Bien avant d'être nommé directeur général adjoint d'ITER Organization (Administration), Delong était un familier d'ITER et du monde de la fusion. Dès la fin de l'année 2002, alors que la Chine posait sa candidature pour participer au programme, il a pris part à toutes les négociations et réunions d'experts qui ont précédé la création d'ITER Organization. Après avoir mis en place l'agence domestique chinoise « à partir de rien » en 2006, il a rejoint le comité consultatif pour le management (MAC) d'ITER puis assuré la présidence du Conseil ITER en 2020 et 2021. ITER n'a pas de secrets pour Delong. Il en connaît intimement les points forts et les points faibles ; il a pu mesurer les avantages et les inconvénients de sa structure organisationnelle et il est parfaitement conscient « du caractère crucial de la période actuelle ».

« De nombreuses problématiques restent à traiter », explique-t-il. Le COVID et « le reste » (c'est-à-dire les non-conformités de certains éléments essentiels qui doivent être réparés) ont causé des retards que les gouvernements trouvent parfois difficiles à accepter. « En termes de calendrier, nous avons fait des promesses difficiles à tenir. Nous devons aujourd'hui travailler pour conserver et retrouver la confiance de nos partenaires. »

Pour le nouveau directeur général adjoint (Administration), « ITER est une organisation scientifique et technique qui s'est progressivement muée en une structure de plus en plus bureaucratique. Les dossiers qui s'accumulent, toujours plus épais, la multiplication des réunions... Tout ceci n'est pas idéal pour assurer l'efficacité d'un projet d'ingénierie. À ce stade de l'histoire d'ITER, nous devons adapter notre culture. »

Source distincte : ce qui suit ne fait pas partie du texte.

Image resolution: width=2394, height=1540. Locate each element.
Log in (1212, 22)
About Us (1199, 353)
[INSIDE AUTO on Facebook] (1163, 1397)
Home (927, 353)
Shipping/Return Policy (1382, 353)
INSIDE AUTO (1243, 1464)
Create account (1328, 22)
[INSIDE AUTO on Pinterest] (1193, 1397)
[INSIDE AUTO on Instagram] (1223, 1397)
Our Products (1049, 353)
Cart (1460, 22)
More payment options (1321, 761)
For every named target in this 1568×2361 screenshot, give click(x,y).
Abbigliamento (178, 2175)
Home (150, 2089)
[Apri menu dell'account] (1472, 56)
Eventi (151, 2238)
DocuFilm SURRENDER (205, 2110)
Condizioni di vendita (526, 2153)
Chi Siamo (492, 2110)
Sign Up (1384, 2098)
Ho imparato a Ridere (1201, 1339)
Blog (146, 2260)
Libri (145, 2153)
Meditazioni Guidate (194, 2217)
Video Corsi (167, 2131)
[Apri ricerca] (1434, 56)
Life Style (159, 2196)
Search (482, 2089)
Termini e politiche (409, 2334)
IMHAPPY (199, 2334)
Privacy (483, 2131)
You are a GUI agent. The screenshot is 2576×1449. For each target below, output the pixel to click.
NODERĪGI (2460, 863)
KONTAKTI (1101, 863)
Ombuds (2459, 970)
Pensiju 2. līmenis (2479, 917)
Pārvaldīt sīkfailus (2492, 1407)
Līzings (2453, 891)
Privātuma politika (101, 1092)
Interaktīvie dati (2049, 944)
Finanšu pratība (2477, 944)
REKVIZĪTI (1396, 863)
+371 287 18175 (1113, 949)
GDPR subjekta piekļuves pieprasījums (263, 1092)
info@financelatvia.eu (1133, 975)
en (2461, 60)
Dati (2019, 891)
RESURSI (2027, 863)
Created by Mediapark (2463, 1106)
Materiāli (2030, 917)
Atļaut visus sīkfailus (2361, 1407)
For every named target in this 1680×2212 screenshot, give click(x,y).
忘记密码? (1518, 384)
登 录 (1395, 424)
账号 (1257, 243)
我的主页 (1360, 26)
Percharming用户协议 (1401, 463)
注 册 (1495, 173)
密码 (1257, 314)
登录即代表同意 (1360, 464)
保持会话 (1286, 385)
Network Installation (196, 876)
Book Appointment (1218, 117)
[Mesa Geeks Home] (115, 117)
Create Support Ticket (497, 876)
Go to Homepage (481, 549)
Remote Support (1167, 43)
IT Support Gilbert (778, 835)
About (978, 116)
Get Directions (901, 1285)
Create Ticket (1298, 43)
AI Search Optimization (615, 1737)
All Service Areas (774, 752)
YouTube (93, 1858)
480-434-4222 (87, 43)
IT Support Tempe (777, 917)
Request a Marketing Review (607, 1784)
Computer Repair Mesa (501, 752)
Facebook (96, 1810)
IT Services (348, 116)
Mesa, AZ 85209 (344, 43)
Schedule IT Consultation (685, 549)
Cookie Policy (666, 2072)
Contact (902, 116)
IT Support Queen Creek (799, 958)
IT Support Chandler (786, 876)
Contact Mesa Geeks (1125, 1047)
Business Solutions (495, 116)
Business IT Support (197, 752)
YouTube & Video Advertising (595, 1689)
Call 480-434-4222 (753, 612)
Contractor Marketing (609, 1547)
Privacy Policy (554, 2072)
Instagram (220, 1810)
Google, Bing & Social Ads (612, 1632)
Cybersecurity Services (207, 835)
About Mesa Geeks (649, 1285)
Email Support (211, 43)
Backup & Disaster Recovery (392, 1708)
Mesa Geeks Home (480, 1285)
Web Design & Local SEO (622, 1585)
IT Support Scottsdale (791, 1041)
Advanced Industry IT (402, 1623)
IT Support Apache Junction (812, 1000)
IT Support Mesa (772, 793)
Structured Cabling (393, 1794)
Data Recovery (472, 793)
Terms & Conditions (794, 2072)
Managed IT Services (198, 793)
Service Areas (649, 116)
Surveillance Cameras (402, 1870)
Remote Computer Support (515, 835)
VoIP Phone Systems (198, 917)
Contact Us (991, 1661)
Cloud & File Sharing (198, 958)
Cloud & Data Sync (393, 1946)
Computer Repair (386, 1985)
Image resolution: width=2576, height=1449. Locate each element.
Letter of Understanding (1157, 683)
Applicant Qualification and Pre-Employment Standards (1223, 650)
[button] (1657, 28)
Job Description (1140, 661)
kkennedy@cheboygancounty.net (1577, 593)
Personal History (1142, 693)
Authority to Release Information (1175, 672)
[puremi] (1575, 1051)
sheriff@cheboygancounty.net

L'environnement extérieur a changé lui aussi. L'apparition récente de start-up spécialisées dans la fusion, les lourds investissements de fonds privés pour réaliser la fusion en un temps record, qu'ils soient fondés ou non, ont changé le regard de l'opinion publique sur la fusion et sur son projet phare. « Les 'plan décennaux' se multiplient. Nous devons en tenir compte afin de ne pas être perçus comme un programme dépassé. »

Luo Delong qui, durant sa carrière débutée il y a plus de 40 ans, a assumé diverses responsabilités administratives, géré des coopérations internationales et contribué à la construction et à l'exploitation d'installations scientifiques de premier plan (les tokamaks HL-2A, HL-2M et EAST), a le sentiment que les défis auxquels ITER est aujourd'hui confronté relèvent de ses « compétences fondamentales ». Mais il sait aussi par expérience « qu'un chemin difficile lorsqu'on le parcourt tout seul, le sera moins si l'on a des compagnons de route. » Et c'est exactement ce qu'il a l'intention de faire en suscitant une dynamique collective au sein d'ITER Organization.